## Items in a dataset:
--
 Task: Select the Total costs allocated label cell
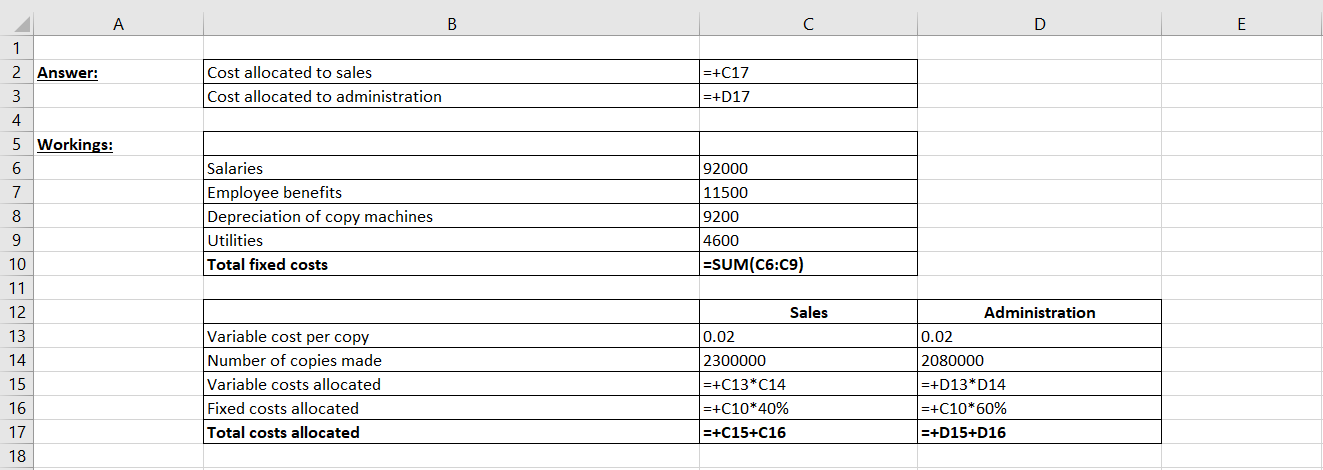pos(451,432)
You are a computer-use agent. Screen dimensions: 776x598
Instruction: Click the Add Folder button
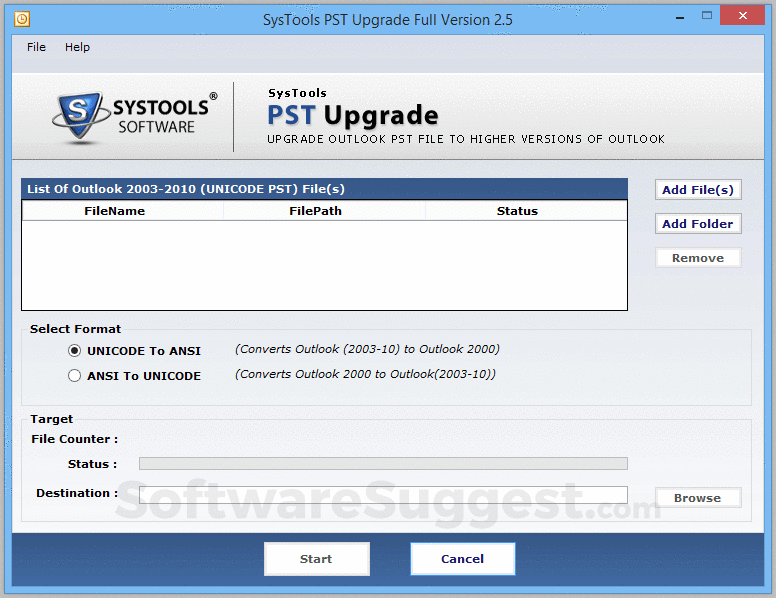(x=698, y=224)
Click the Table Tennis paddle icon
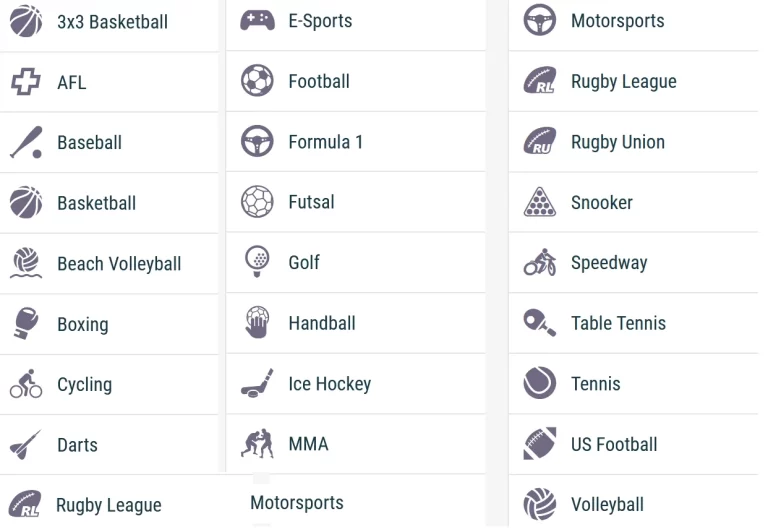 539,323
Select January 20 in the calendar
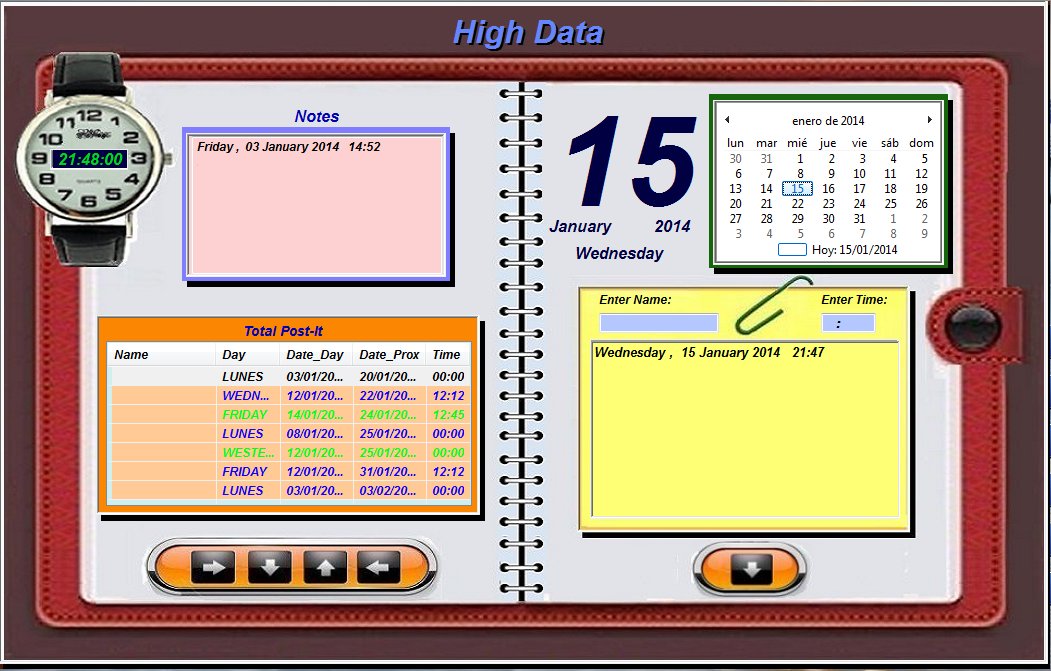This screenshot has height=671, width=1051. [x=734, y=203]
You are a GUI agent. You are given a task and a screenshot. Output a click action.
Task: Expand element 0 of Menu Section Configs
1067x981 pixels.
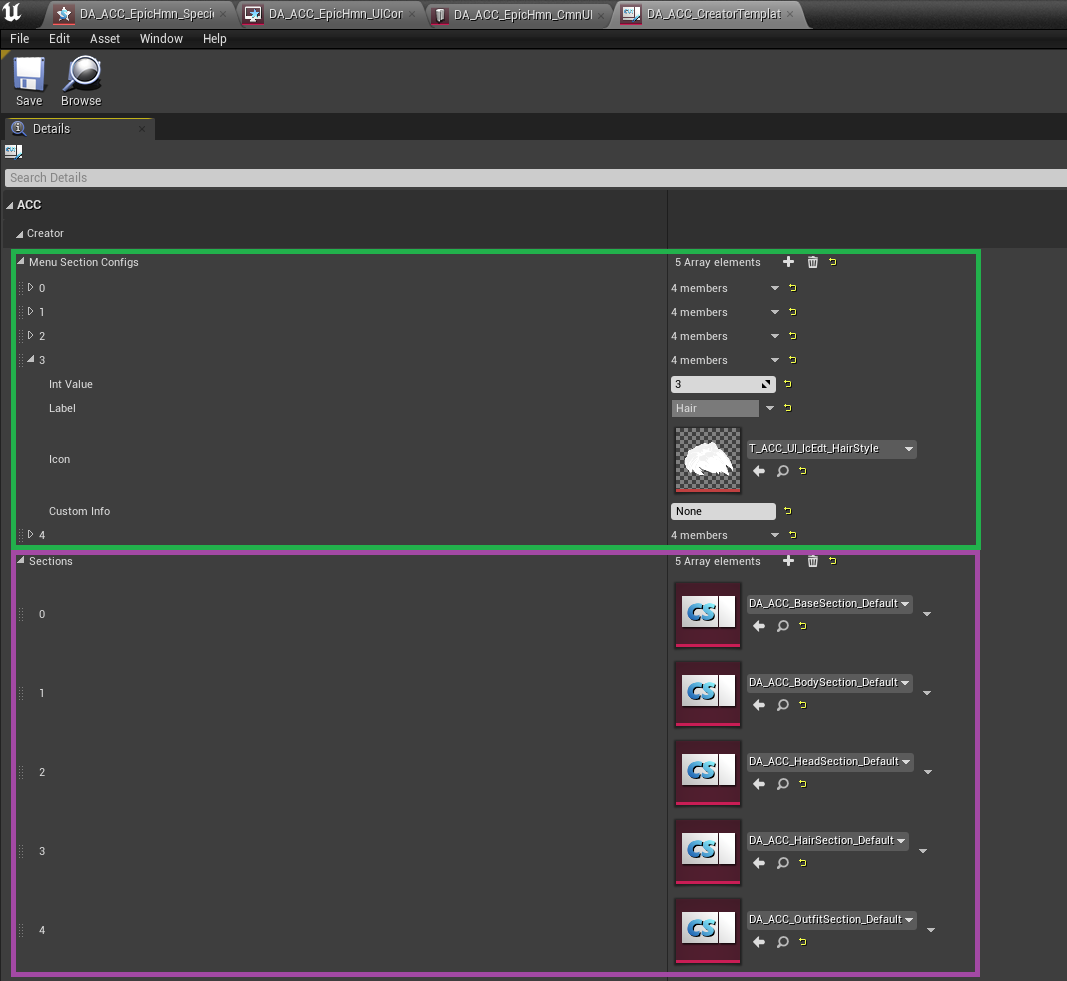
--
## What the task requires:
Write out the entries above again with each "Select" switched to "Choose" and everything else left as it is. Leave out the pictures.

## Expected answer:
 Task: Choose the Total costs allocated label cell
pos(451,432)
You are a computer-use agent. Screen dimensions: 776x598
Instruction: Click the Add Folder button
(x=698, y=224)
Click the Table Tennis paddle icon
 539,323
Choose January 20 in the calendar
This screenshot has height=671, width=1051. [x=734, y=203]
You are a GUI agent. You are given a task and a screenshot. Output a click action.
Task: Expand element 0 of Menu Section Configs
1067x981 pixels.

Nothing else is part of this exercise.